BACKGROUND: Genetic studies have reported contradictory results on the association between the intercellular adhesion molecule-1 (ICAM-1) rs5498 polymorphism and diabetic retinopathy (DR) risk in type 2 diabetic patients. We aimed to perform a systematic literature search and conduct random-effects meta-analysis to provide a quantitative evaluation. METHODS: We searched Pubmed, Embase, Scopus, Web of Science and Wanfang databases from inception up to January 2018. Allelic and genotype frequencies of rs5498 was compared between DR cases and controls.
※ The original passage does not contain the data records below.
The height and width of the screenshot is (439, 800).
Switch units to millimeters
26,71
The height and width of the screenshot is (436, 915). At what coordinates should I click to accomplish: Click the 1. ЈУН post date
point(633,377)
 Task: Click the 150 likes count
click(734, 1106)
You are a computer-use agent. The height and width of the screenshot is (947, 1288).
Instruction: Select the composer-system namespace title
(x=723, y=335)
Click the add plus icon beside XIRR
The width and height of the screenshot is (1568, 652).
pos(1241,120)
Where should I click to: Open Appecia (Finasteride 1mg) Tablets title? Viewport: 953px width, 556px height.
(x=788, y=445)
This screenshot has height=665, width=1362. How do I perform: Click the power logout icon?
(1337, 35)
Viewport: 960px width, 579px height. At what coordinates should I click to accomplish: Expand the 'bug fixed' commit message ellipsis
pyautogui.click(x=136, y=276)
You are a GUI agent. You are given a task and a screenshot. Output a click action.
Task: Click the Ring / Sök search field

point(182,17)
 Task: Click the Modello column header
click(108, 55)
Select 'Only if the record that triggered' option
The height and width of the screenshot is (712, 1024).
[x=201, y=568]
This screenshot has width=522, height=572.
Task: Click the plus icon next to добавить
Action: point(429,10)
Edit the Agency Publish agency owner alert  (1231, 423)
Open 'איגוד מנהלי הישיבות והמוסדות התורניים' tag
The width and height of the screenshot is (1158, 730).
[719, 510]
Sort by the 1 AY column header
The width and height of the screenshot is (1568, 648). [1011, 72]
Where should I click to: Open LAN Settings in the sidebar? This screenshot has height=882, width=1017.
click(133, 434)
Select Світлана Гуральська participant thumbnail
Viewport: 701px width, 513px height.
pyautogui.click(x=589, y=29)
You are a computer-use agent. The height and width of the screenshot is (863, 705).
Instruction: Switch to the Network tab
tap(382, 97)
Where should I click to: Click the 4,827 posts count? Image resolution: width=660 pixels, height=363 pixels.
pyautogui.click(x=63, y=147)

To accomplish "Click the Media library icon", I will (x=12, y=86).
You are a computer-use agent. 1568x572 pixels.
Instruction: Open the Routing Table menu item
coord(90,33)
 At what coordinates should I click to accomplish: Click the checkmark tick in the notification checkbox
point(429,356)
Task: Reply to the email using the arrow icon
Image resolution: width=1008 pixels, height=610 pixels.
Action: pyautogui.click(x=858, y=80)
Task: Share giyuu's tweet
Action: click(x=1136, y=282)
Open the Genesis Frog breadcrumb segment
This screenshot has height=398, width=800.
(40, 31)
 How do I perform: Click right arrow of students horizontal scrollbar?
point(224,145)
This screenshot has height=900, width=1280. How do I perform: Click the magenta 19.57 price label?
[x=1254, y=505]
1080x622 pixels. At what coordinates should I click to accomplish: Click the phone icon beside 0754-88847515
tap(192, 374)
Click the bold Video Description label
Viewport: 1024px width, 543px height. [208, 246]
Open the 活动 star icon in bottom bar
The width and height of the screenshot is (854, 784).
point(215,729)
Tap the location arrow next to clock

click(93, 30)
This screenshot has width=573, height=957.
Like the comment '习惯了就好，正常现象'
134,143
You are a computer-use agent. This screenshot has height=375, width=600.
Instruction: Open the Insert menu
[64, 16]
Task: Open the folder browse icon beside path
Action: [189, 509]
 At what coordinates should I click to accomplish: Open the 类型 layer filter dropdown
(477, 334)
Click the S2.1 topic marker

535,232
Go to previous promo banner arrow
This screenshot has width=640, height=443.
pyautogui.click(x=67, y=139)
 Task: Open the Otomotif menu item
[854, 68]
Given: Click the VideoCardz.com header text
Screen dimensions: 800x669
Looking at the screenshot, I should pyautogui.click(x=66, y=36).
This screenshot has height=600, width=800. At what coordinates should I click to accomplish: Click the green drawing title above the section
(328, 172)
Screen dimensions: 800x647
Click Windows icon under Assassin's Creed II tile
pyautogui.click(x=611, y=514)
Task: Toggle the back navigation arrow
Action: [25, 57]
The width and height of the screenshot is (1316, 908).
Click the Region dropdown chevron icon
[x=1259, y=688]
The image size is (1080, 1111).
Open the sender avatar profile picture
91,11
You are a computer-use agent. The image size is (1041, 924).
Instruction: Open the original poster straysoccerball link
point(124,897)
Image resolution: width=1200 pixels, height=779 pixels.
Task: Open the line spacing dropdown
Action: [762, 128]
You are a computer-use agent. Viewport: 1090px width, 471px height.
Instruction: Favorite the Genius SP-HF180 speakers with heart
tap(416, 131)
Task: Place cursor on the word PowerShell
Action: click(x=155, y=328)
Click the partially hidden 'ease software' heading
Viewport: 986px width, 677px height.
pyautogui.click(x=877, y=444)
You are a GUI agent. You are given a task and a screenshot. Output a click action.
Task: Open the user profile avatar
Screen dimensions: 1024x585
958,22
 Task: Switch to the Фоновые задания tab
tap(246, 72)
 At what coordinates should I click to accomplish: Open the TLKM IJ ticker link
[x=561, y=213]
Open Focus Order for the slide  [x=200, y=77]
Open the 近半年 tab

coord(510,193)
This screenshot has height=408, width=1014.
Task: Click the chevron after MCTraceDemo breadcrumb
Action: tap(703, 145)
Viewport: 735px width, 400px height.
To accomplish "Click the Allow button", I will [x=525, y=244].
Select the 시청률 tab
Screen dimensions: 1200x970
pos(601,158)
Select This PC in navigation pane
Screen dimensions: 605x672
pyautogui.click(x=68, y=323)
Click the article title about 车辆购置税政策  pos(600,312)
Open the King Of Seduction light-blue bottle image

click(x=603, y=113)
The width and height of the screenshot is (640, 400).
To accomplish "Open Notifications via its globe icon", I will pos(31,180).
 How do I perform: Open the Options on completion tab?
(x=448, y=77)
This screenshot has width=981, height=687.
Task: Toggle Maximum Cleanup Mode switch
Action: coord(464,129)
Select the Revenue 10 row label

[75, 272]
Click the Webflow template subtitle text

Odds ratios (OR) and 95% confidence intervals (CI) were calculated using a random effects model. RESULTS: Nine studies involving a total of 1792 cases and 1400 controls met our inclusion criteria. We did not find any significant association between rs5498 and DR risk at the dominant model (GG + GA versus AA, OR = 1.00, 95% CI: 0.66–1.50, P = 0.987), the recessive model (GG versus GA + AA, OR = 1.24, 95% CI: 0.86–1.77, P = 0.245), the GG versus AA contrast (OR = 1.14, 95% CI: 0.68–1.92, P = 0.611), and the G allele versus A allele contrast (OR = 1.08, 95% CI: 0.81–1.45, P = 0.592). Subgroup analysis by ethnicity showed no association in Asian populations (G allele versus A allele: OR = 1.05, 95% CI: 0.76–1.44, P = 0.790). Subgroup analysis by DR subtype also did not reveal any association of rs5498 with proliferative DR (G allele versus A allele: OR = 1.34, 95% CI: 0.71–2.52, P = 0.364) and non-proliferative DR (G allele versus A allele: OR = 0.71, 95% CI: 0.43–1.17, P = 0.180). CONCLUSION: Our meta-analyses provide no evidence of the association of rs5498 with DR in type 2 diabetic patients. ELECTRONIC SUPPLEMENTARY MATERIAL: The online version of this article (10.1186/s12886-018-0961-5) contains supplementary material, which is available to authorized users.